Wie sehen Sie die Vorteile und Herausforderungen der elektronischen Terminvergabe, wie sie beispielsweise Doctolib anbietet, für Patient und medizinisches Personal?
Zukunft des digitalen Gesundheitssystems in Deutschland
Sowohl Patient*innen als auch das medizinische Personal kann von digitalen Prozessen, wie etwa auch der elektronischen Terminvergabe, profitieren. Für die Patient*innen ist es entsprechend bequemer, für das medizinische Personal wird Zeit für andere Tätigkeiten frei. Ähnlich wie bei allen digitalisierten Prozessen ist aber auch hier die Datensicherheit und -integrität elementar wichtig.
Wie sehen Sie die Zukunft des digitalen Gesundheitssystems in Deutschland in den nächsten fünf bis zehn Jahren?
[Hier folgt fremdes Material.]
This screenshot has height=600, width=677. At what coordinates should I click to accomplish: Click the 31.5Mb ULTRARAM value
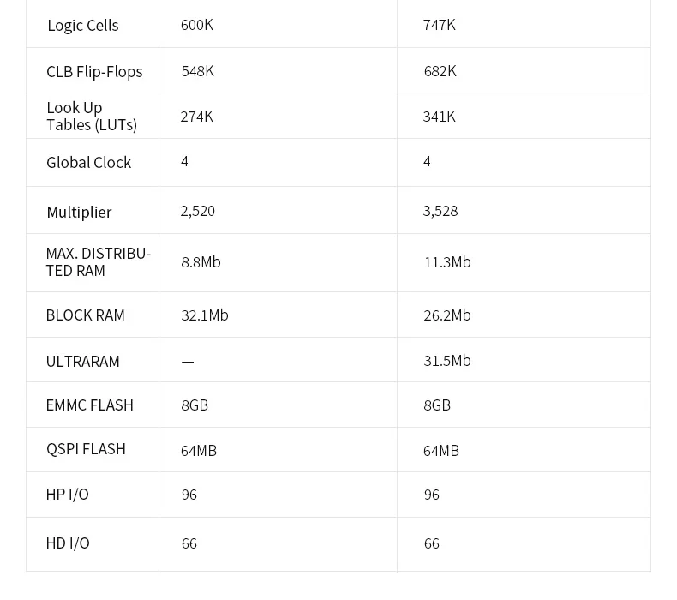pos(447,361)
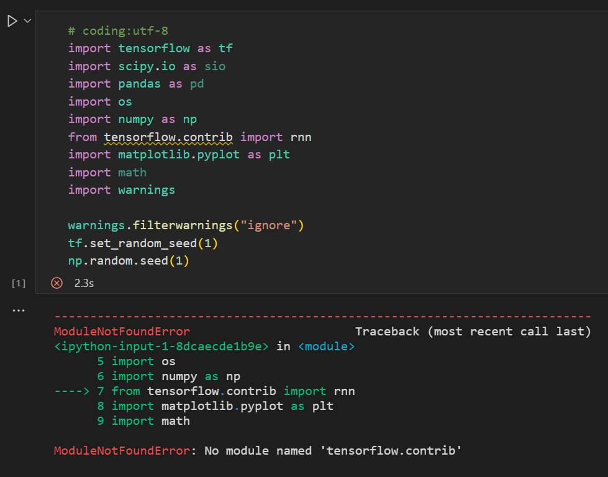
Task: Click the 2.3s execution time indicator
Action: pos(84,283)
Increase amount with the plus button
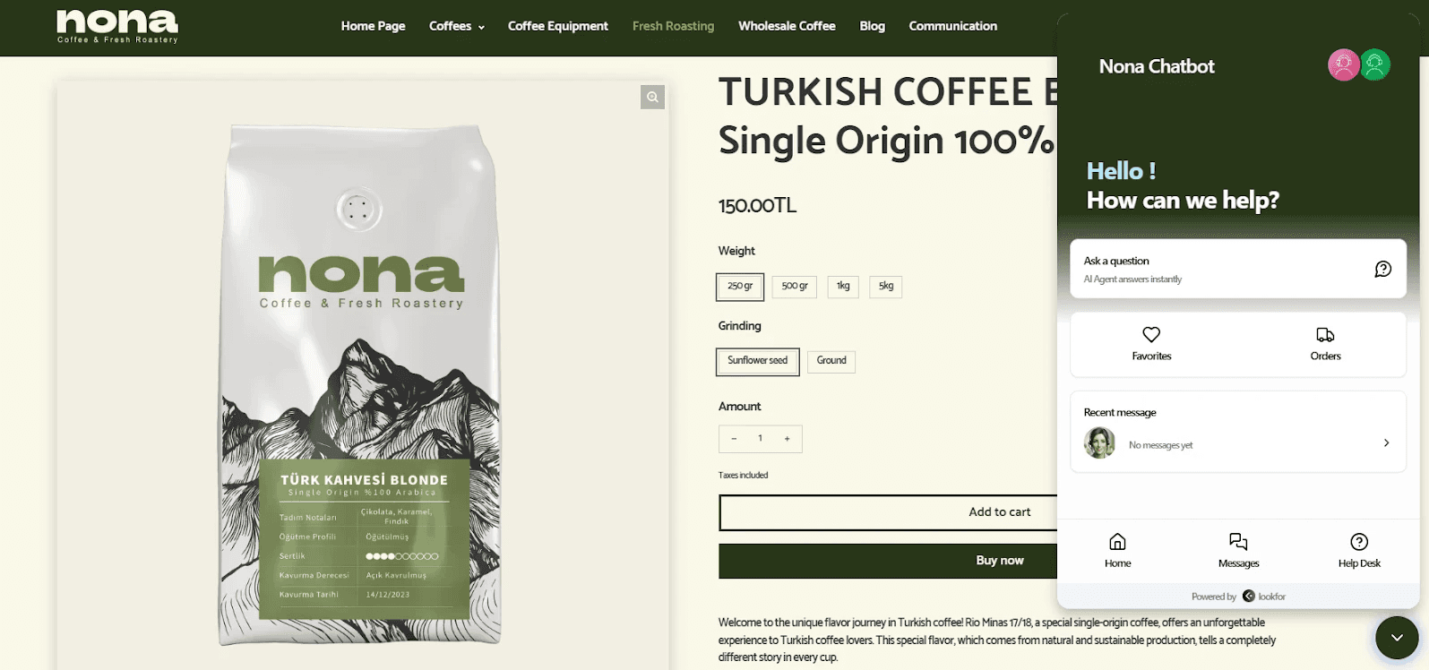Image resolution: width=1429 pixels, height=670 pixels. pyautogui.click(x=788, y=439)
Welche Entwicklungen erwarten Sie und welche Trends könnten diese beeinflussen?
Es ist wichtig, dass in den kommenden Jahren weitere Schritte unternommen werden, um das Gesundheitssystem in Deutschland zu digitalisieren. Die ePa ist ein guter Startpunkt. Nun müssen die Prozesse und Datenbanken aller Akteure im Gesundheitswesen digitaler werden.
Mit immer weiter digitalisierten Datenbanken wird auch die Nutzung von künstlicher Intelligenz immer weiter vorangetrieben und sukzessive auch in der Analyse der Daten eine wichtige Rolle einnehmen. Wir sehen schon heute, dass künstliche Intelligenz für die Analyse von Datenmengen einen großen Mehrwert bietet: Bei der Überführung von Akten britischer Ministerien in das Nationalarchiv hat Iron Mountain zum Beispiel nach der Digitalisierung Natural Language Processing eingesetzt, um die Dokumente schnell zu klassifizieren, Duplikate zu entfernen und sensible Informationen zu extrahieren. Da sehen wir auch für den Gesundheitssektor großes Potenzial.